Reginald Howard White (December 19, 1961 – December 26, 2004) was an American professional football player who played defensive end in the National Football League (NFL) for 15 seasons during the 1980s and 1990s. He played college football for the University of Tennessee, and was recognized as an All-American. After playing two professional seasons for the Memphis Showboats of the United States Football League (USFL), he was selected in the first round of the 1984 Supplemental Draft, and then played for the NFL's Philadelphia Eagles, Green Bay Packers, and Carolina Panthers, becoming one of the most awarded defensive players in NFL history.

The two-time NFL Defensive Player of the Year, Super Bowl XXXI champion, 13-time Pro Bowl, and 13-time All-Pro selection holds second place all-time among NFL career sack leaders with 198 (behind Bruce Smith's 200 career sacks). He was selected to the NFL 75th Anniversary All-Time Team, NFL 100th Anniversary All-Time Team, NFL 1990s All-Decade Team, and the NFL 1980s All-Decade Team. During his professional career, he was also known for his Christian ministry as an ordained evangelical minister, leading to his nickname, "the Minister of Defense". White is a member of the College Football Hall of Fame and the Pro Football Hall of Fame.

Early years
White was born in Chattanooga, Tennessee. He played high school football at Howard High School under Coach Robert Pulliam, a former defensive lineman at Tennessee. During his senior year with the Hustlin' Tigers, White recorded 140 tackles (88 solo) and 10 sacks, and received All-American honors. He was rated the number one recruit in Tennessee by the Knoxville News Sentinel.

Reggie's mother, Thelma Collier, told Sports Illustrated that when he was 12 years old he announced that he wanted to be two things: a football player and a minister.

College career

White played college football at Tennessee from 1980 to 1983. He had worked his way into the starting lineup by the end of his freshman year, in which he registered 51 tackles (32 solo) and two sacks, recovered two fumbles, and blocked a punt that set up Tennessee's first score in the team's 23–10 win over then-rival Georgia Tech. He was awarded the "Andy Spiva Award", given annually to the Vols' most improved defensive player.

▶ _Listed entries_
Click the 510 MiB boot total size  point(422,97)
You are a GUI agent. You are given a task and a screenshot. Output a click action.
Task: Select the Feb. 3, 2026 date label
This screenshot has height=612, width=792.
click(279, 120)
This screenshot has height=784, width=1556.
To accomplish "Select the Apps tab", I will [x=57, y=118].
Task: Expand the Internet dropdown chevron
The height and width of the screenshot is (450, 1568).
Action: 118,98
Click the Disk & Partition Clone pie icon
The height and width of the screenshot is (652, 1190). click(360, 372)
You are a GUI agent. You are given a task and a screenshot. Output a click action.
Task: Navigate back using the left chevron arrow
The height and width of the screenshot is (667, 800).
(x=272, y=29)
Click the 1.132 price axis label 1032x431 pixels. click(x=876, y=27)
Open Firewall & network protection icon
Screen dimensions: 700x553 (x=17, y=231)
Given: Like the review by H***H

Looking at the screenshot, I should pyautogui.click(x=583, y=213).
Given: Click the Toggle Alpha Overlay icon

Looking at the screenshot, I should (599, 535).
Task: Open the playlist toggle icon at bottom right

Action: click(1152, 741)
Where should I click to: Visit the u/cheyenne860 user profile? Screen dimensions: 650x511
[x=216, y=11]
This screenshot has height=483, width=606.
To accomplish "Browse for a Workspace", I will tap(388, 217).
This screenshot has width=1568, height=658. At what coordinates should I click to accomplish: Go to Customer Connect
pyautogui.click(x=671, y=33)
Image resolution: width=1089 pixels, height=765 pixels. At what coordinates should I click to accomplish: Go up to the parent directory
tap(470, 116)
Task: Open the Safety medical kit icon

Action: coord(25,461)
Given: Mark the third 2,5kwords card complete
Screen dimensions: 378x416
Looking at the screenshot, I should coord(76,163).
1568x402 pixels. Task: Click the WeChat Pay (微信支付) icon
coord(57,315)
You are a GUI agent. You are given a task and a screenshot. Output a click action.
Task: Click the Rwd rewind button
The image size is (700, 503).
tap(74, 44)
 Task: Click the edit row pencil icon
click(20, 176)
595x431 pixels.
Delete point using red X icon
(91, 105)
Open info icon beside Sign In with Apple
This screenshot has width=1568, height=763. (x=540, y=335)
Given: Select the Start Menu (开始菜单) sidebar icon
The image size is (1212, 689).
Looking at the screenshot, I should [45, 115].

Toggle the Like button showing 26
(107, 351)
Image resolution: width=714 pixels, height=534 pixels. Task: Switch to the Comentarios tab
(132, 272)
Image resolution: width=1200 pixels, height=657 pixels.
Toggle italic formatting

▶ _Task instructions_
Please set down the full text on Reggie White, word for word. The listing has no connection to the text.

▶ _Exercise answer_
Reginald Howard White (December 19, 1961 – December 26, 2004) was an American professional football player who played defensive end in the National Football League (NFL) for 15 seasons during the 1980s and 1990s. He played college football for the University of Tennessee, and was recognized as an All-American. After playing two professional seasons for the Memphis Showboats of the United States Football League (USFL), he was selected in the first round of the 1984 Supplemental Draft, and then played for the NFL's Philadelphia Eagles, Green Bay Packers, and Carolina Panthers, becoming one of the most awarded defensive players in NFL history.

The two-time NFL Defensive Player of the Year, Super Bowl XXXI champion, 13-time Pro Bowl, and 13-time All-Pro selection holds second place all-time among NFL career sack leaders with 198 (behind Bruce Smith's 200 career sacks). He was selected to the NFL 75th Anniversary All-Time Team, NFL 100th Anniversary All-Time Team, NFL 1990s All-Decade Team, and the NFL 1980s All-Decade Team. During his professional career, he was also known for his Christian ministry as an ordained evangelical minister, leading to his nickname, "the Minister of Defense". White is a member of the College Football Hall of Fame and the Pro Football Hall of Fame.

Early years
White was born in Chattanooga, Tennessee. He played high school football at Howard High School under Coach Robert Pulliam, a former defensive lineman at Tennessee. During his senior year with the Hustlin' Tigers, White recorded 140 tackles (88 solo) and 10 sacks, and received All-American honors. He was rated the number one recruit in Tennessee by the Knoxville News Sentinel.

Reggie's mother, Thelma Collier, told Sports Illustrated that when he was 12 years old he announced that he wanted to be two things: a football player and a minister.

College career

White played college football at Tennessee from 1980 to 1983. He had worked his way into the starting lineup by the end of his freshman year, in which he registered 51 tackles (32 solo) and two sacks, recovered two fumbles, and blocked a punt that set up Tennessee's first score in the team's 23–10 win over then-rival Georgia Tech. He was awarded the "Andy Spiva Award", given annually to the Vols' most improved defensive player.